Text provided
┌────────
BOSTON — It promises to be a busy week for the Conigliaro family.
Rich and Billy, the surviving younger brothers of the late Tony Conigliaro, will be in great demand, beginning tonight when they’ll be representing their brother on the field to honor the 1967 “Impossible Dream” team’s 50th anniversary.
One night later, the Red Sox, the Conigliaro Family, and movie producers the Farrelly Brothers are hosting a comedy night at Tony C’s on Boylston Street, beginning at 7:30.
Then, on Friday — the actual 50th anniversary of the night Conigliaro was hit by a fastball thrown by Jack Hamilton of the California Angels — the Red Sox will unveil a wall with memorabilia from the 1967 season in Section C of Fenway Park. Billy and Rich Conigliaro have been asked to throw out the first pitch of the game against the New York Yankees.
Friday, said Rich Conigliaro, there will be a moment of silence at 8:42 p.m., the exact moment when his brother was felled by the pitch.
└────────
Exercise
Retype the article on the Conigliaro family's anniversary week, starting with "BOSTON — It" and going on through "New York Yankees.".

Stored items:
┌────────
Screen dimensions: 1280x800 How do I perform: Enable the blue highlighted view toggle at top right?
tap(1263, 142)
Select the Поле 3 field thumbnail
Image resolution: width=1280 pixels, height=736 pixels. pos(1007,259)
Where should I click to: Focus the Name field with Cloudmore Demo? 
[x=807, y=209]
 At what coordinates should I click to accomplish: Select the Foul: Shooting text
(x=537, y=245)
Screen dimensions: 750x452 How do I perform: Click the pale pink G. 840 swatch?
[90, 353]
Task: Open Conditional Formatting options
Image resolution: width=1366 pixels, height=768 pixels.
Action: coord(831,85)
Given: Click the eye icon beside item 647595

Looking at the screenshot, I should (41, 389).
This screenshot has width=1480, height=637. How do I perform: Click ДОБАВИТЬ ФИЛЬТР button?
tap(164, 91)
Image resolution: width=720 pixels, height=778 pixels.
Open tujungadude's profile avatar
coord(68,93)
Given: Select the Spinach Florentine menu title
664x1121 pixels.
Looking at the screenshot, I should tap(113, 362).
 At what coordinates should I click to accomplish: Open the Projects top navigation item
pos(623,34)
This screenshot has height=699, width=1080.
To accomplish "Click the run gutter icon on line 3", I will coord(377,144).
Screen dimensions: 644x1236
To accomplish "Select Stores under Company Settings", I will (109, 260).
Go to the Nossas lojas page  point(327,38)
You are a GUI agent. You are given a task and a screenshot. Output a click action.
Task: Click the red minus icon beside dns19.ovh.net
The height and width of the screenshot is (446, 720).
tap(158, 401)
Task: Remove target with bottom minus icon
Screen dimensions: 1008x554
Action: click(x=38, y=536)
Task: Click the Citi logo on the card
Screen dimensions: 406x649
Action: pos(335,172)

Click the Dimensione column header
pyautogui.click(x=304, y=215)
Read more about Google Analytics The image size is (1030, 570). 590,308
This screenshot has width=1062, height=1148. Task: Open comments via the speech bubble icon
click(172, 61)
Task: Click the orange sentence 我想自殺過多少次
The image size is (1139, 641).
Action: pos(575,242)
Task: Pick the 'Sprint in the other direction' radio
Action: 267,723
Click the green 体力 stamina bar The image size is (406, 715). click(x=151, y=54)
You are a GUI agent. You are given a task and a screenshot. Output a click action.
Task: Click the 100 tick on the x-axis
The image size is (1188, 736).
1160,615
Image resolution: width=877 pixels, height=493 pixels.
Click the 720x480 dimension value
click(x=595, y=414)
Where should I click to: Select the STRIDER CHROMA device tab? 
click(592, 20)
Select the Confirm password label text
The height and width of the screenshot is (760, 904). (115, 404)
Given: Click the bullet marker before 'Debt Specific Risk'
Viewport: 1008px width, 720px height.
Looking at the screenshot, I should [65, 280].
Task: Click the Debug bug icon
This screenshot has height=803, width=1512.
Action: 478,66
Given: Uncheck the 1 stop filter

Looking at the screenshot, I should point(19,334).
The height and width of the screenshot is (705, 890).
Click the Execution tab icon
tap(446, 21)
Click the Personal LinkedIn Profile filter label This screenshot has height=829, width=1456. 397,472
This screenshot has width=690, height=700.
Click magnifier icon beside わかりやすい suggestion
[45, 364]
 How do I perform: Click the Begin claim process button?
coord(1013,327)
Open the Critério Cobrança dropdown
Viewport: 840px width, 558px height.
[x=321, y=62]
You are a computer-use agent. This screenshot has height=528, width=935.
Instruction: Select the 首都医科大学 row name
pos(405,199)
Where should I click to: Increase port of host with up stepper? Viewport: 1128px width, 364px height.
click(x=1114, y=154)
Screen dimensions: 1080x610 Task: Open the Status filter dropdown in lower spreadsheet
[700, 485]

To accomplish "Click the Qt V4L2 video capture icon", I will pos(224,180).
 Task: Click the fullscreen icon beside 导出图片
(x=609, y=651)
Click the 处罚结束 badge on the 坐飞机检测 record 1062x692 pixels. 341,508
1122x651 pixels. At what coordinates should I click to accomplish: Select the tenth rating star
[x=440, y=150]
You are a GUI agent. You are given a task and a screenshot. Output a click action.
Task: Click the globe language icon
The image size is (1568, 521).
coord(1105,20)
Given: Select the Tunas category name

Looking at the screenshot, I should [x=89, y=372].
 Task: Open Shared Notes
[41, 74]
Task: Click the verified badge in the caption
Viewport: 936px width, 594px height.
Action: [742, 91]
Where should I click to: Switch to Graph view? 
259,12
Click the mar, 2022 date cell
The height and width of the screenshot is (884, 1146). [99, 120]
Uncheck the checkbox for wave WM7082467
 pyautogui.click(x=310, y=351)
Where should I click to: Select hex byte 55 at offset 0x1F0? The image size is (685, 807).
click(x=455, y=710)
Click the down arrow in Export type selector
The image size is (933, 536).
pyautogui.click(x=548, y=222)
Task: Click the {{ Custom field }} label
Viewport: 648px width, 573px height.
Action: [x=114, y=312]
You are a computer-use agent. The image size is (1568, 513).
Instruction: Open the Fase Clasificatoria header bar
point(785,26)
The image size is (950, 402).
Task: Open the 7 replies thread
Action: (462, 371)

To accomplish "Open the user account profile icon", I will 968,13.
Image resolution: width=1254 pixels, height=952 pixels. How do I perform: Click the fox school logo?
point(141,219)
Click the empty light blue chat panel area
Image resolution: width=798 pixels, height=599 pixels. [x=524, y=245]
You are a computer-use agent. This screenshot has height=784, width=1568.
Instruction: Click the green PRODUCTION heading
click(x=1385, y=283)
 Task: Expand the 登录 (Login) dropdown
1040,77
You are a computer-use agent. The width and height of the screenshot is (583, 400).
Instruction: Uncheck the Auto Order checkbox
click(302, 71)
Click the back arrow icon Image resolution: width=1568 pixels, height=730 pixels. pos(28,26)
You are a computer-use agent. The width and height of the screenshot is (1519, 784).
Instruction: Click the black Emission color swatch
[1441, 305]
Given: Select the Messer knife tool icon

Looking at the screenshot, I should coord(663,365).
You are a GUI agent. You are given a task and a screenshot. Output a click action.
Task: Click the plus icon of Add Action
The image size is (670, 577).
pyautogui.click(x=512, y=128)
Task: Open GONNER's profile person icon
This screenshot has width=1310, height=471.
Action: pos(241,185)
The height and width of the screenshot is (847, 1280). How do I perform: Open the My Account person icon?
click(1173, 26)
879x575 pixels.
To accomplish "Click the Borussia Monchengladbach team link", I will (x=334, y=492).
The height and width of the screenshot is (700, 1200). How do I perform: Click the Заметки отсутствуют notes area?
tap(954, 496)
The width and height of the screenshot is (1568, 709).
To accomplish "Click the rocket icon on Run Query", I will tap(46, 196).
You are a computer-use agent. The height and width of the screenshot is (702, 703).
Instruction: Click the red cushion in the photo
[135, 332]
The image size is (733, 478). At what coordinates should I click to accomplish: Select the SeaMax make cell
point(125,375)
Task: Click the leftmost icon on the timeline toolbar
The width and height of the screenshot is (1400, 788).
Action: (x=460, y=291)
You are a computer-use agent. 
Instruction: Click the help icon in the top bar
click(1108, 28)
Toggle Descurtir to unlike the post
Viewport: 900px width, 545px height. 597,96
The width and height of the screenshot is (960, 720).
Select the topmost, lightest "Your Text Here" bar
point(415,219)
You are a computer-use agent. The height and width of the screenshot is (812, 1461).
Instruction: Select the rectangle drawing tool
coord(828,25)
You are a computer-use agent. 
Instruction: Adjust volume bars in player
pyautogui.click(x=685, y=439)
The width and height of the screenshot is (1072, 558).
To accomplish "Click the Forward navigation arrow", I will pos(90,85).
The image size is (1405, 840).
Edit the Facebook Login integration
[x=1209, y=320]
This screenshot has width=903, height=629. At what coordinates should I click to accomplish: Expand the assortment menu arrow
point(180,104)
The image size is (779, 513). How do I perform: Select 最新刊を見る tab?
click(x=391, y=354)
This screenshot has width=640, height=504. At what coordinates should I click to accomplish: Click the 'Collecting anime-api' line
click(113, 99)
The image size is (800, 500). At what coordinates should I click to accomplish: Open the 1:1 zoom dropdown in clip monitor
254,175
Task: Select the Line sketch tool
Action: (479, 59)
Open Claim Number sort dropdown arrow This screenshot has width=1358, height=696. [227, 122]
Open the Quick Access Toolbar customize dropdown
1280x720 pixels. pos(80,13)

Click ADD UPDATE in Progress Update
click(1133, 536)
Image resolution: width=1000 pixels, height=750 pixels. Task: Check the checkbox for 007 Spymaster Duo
└────────
Written solution
BOSTON — It promises to be a busy week for the Conigliaro family.
Rich and Billy, the surviving younger brothers of the late Tony Conigliaro, will be in great demand, beginning tonight when they’ll be representing their brother on the field to honor the 1967 “Impossible Dream” team’s 50th anniversary.
One night later, the Red Sox, the Conigliaro Family, and movie producers the Farrelly Brothers are hosting a comedy night at Tony C’s on Boylston Street, beginning at 7:30.
Then, on Friday — the actual 50th anniversary of the night Conigliaro was hit by a fastball thrown by Jack Hamilton of the California Angels — the Red Sox will unveil a wall with memorabilia from the 1967 season in Section C of Fenway Park. Billy and Rich Conigliaro have been asked to throw out the first pitch of the game against the New York Yankees.